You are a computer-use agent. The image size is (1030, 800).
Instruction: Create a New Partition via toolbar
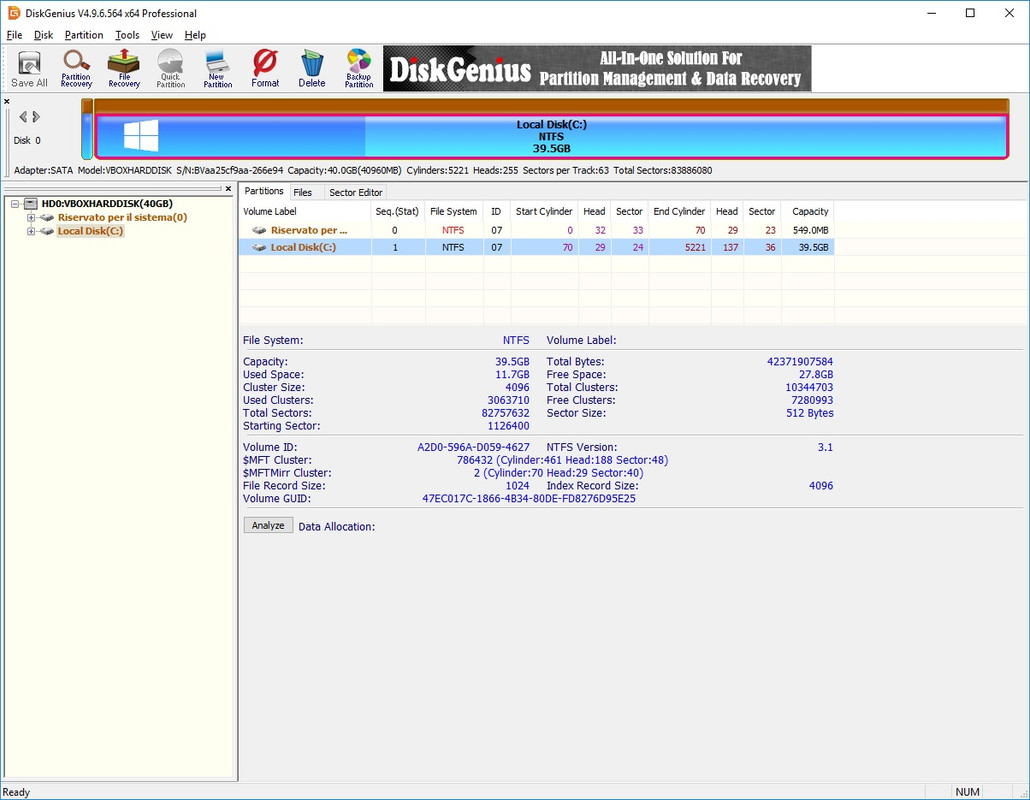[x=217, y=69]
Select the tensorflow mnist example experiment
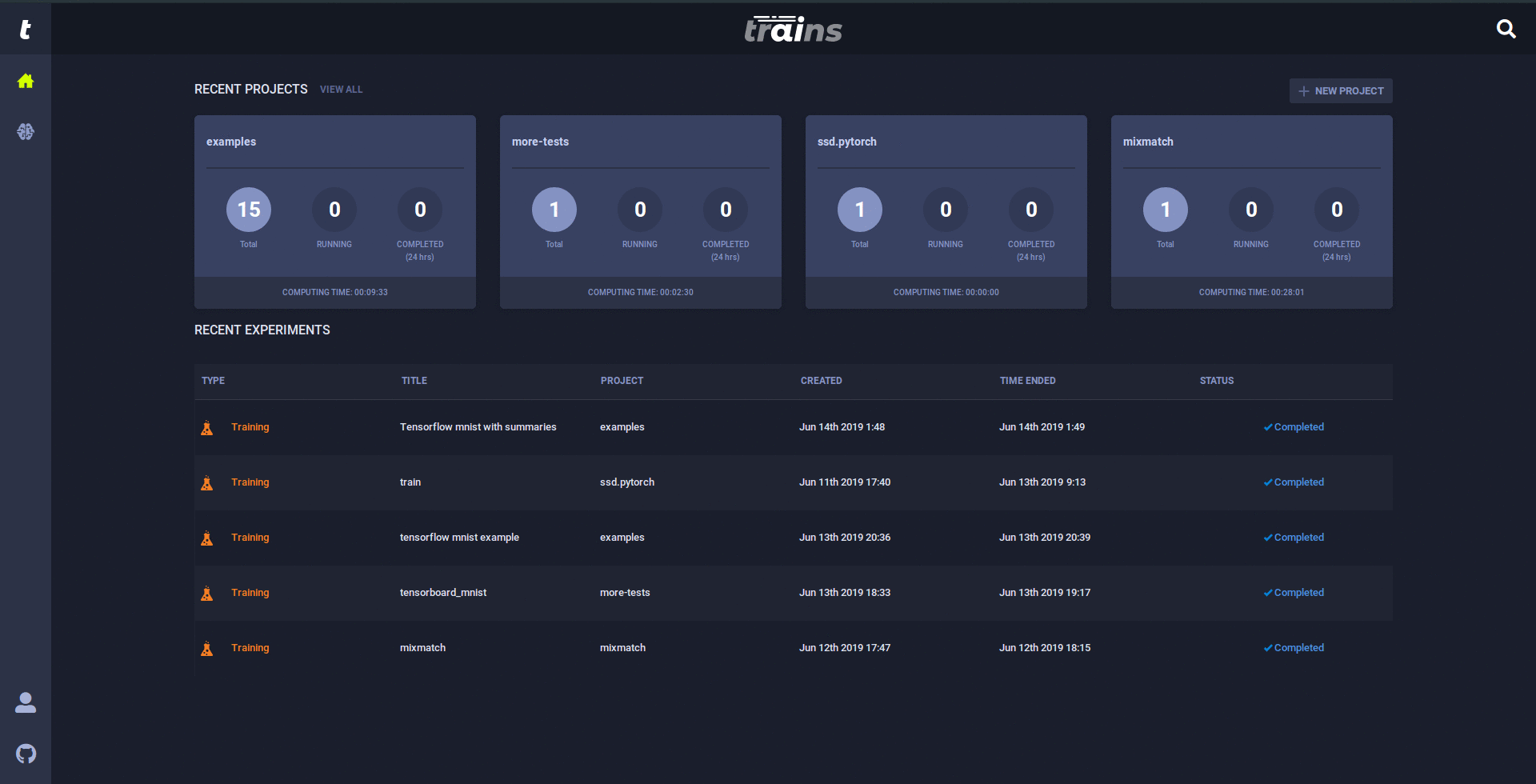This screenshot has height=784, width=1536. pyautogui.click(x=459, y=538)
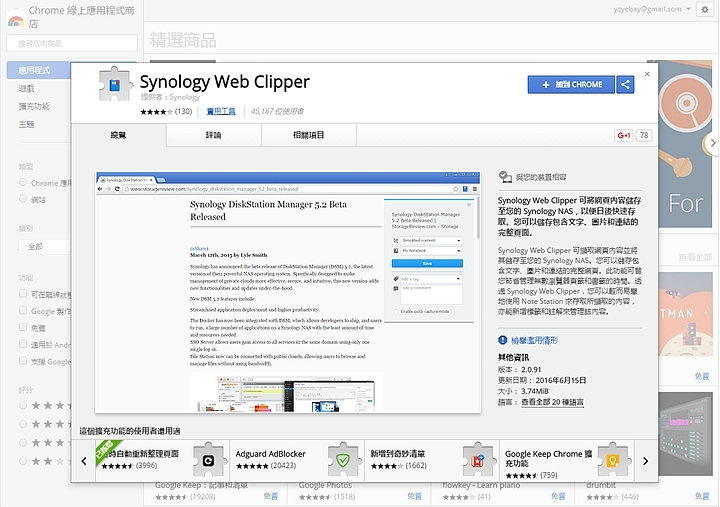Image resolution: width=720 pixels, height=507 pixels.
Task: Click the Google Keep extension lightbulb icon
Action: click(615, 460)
....................
ASSIGNED TASK: The listing above should be transcribed word for word, with its pictures left out.

RESULT OF THIS EXERCISE:
You are a computer-use agent. The image size is (1030, 800).
Instruction: Create a New Partition via toolbar
[x=217, y=69]
Select the tensorflow mnist example experiment
This screenshot has height=784, width=1536. pyautogui.click(x=459, y=538)
Image resolution: width=720 pixels, height=507 pixels.
Task: Click the Google Keep extension lightbulb icon
Action: click(615, 460)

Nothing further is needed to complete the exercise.